What kinds of actions are you referring to that the mother and grandmother are taking?

Exactly what are you afraid is going to happen?

Are you intimidated by the costs of a lawyer? You could go pro-se (represent your self) if you feel confident you can figure it out.

Give us some more information and we can all see how sharing our experiences may help you reach a decision.

notnew

I have never had any luck with legal aid in any form. In my county, there is a Pro-se office in the circuit court house that provides this type of assistance.

I also did a lot of research on-line, and michie.com has some states statutes in a searchable database.

Reviewing the filings of my ex's attorney helped me to figure out formatting issues, etc.

This is a long and hard road for anyone to travel, but worth it no matter how hard and long the fight is.


seansmom

Just because the father asks for sole custody does not mean he will get it. My ex asked for sole custody three days after he was "served". And no he did not get sole custody, we have joint cusody with me being the primary cartaker. I will say it again it is very hard for a father the receive sole custody.

Children, even young children feel the tention brought on my a nasty divorce. Lord knows my son went through hell because my ex fought dirty, very dirty, and where did it get him? noware, except spending thousands of dollars on attorneys fee's.

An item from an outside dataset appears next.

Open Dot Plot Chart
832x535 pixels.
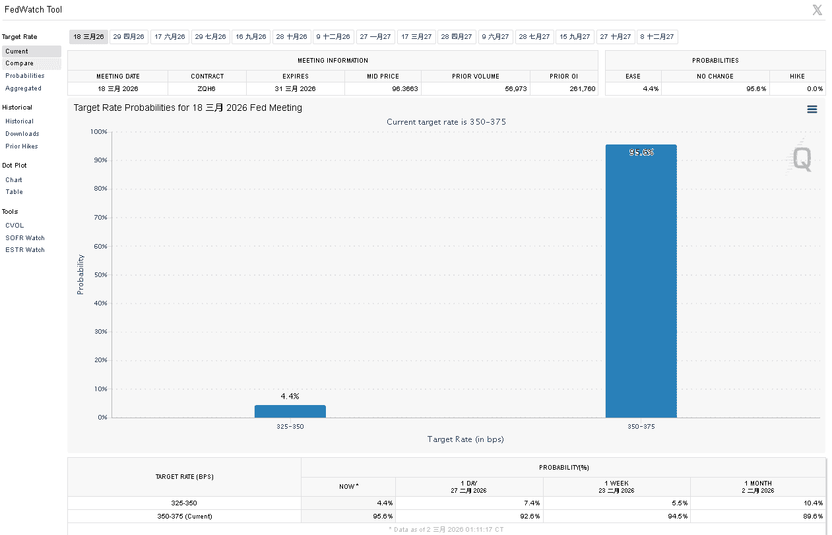tap(14, 180)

Children will ajust to the divorce alot better if parents try to get along, work together as far as the children are concerned, and not bad mouth the other parent. Always try and put the children first.

notnew

I never said he should seek sole custody just to "get" the other parent. I simply stated that if his lawyer advised him to seek sole custody, there may have been a real reason to do so and in not doing so, he may have lost his chance forever.

Just because a parent has sole custody does not mean they have to act like a jerk about letting the other parent be involved. Joint custody is the preferred  ruling in my opinion, but we all know that it doesn't always work that way and it is NOT always what is best for the child.

Obviously, the other side isn't playing fair, but we have yet to be informed of exactly what is going on. I was trying to make a few blanket statements to give him some input on his post and trying to see if we could get some more information to better be able to share our experiences.

A father can ask for contact with his children that he has a right to as any other parent would and be denied be it legally or illegally and most of the time has absolutely no recourse to correct the matter because our family courts lack a spine bone.

The conditions our family court systems create and enable are deplorable and I know there are horror and success stories from every side of the spectrum. That is why I try not to judge people on their situation, but offer my experiences/knowledge in hope they will be able to reach a resolution that is good for them (all involved - becuase a healthy family is what is best for the kids).


seansmom

I agree with you. But in alot of cases the other parent goes for sole custody because they want to "get back" at the other parent, or he/she does not want to pay child support, as it was in my case. My ex's attorney advised him to go for sole cusody as well even though there was absolutly no reason for him to do so.

I am aware however that all cases and situations are different.